By David M. Stoffel
An answer to that problem is the "talking terminal." Simply, a talking terminal resembles a conventional computer terminal except that it speaks information instead of, or in addition to, displaying that information visually. This article aims to offer an understanding of the human factors involved in selecting a talking terminal and to compare current talking-terminal products.
In addition to conventional terminal capabilities, a talking terminal requires several additional features and capabilities. First, of course, the terminal must be able to talk intelligibly for you to understand its speech. So, we want to assess the intelligibility and acceptability of the product's speech. Second, speech is an elusive method of communication; once those sound waves are heard, it's up to the listener to remember what was said. So, just as many video-display terminals provide local editing and memory, a talking terminal has to provide a "say again" feature. Finally, consider, for a moment, how you would read this article aloud to someone. Would you read the punctuation as pauses, or would you say the names of the punctuation symbols? Would you pronounce acronyms, such as ASCII, or would you spell them out letter by letter? Would you read the string of digits 1234 as "one thousand, two hundred, and thirty-four," or "one, two, three, four," or use some other method? A talking terminal should be able to present the information in a variety of ways, suited to your needs and preferences.
Today's commercially available talking-terminal products (see table 1) represent two different design strategies. The speech-related features and capabilities have either been built into an existing conventional computer terminal, as with the Total Talk and the FSST-3, or are in a self-contained accessory module connected in series on the communication line between the computer and the terminal, as with the VERT. These two design strategies have significant ramifications in two of the three areas of comparison: speech review and speech-parameter control.
An exhaustive comparison of the intelligibility and acceptability of the speech output-measures of listener comprehension and preference-requires rigorous performance measures. Such scientific evaluation is beyond my resources. Nevertheless, I can offer some useul obserrrations on the different text-to-speech algorithms used in these talking terminals.
Though some manufacturers do not acknowledge the ancestry of the text-to-speech algorithms they use, it is reasonably safe to infer that both the VERT and Total Talk use the McIlroy (Bell Laboratories) algorithm, as enhanced by NIH (National Institutes of Health), and that the FSST-3 uses the NRL (Naval Research laboratory) algorithm. The McIlroy enhanced algorithm uses about 1000 rules, and the NRL uses about 600 in performing the letter-to-phoneme or word-to-phoneme translation. (A phoneme is the smallest sound unit of speech. When we speak, we string phonemes together to produce words.)
Both algorithms are quite adequate, with translation accuracy, linguistically speaking, of about 90 percent. In my experience, I find that the McIlroy algorithm handles difficult words correctly more often than the NRL. Neither of them makes any particularly egregious errors in the text-to-speech translation.
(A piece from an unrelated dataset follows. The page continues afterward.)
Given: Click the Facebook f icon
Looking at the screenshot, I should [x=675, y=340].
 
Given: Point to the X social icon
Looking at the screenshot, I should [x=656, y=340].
The only viable synthesizers to date are those that use phoneme synthesis, rather than synthesis by analysis (speech encoding), because the synthesizer must be able to speak an unrestricted vocabulary. The speech-encoding synthesizers, such as Texas Instruments' TMS5221 LPC (linear-predictive coding) synthesizer or National Semiconductor's Digitalker, are still limited to fixed, prerecorded vocabularies. Both the VERT and the Total Talk use the Votrax VSB single-board speech synthesizer; while the FSST-3 uses the older Votrax VSA.
Both Votrax synthesizers are capable of independent variation in speech rate and pitch, under either manual or program control. The VERT takes advantage of the programmable-speech-rate control to enhance the pronunciation duration of very short and very long words, while also providing you with manual speech-rate and pitch controls. The Total Talk and the FSST-3 offer you manual speech-rate and pitch controls.
The Votrax VSA and VSB synthesizers seem quite similar with respect to their phoneme production, but the FSST-3, which uses the VSA, definitely sounds inferior; whether this is an artifact of the VSA synthesizer or poor audio amplification, I don't know. You may wonder why none of these products uses the new Votrax SC-1A integrated circuit, which is less expensive. The single quantity cost of the VSB is about $800, while the SC-01A is $70. But there are two major reasons why the SC-01A is not used. The speech-rate and pitch controls are both dependent on the same clock signal or timing circuit, affecting the ease with which intelligible speech may be produced. Also some people are concerned about the acceptability of the SC-1A's sound quality. Only scientific performance measures can determine which Votrax synthesizer is ultimately more intelligible. (For a description of an application using the Votrax SC-0IA speech-synthesizer chip see Steve Ciarcia's article on page 64 in this issue.)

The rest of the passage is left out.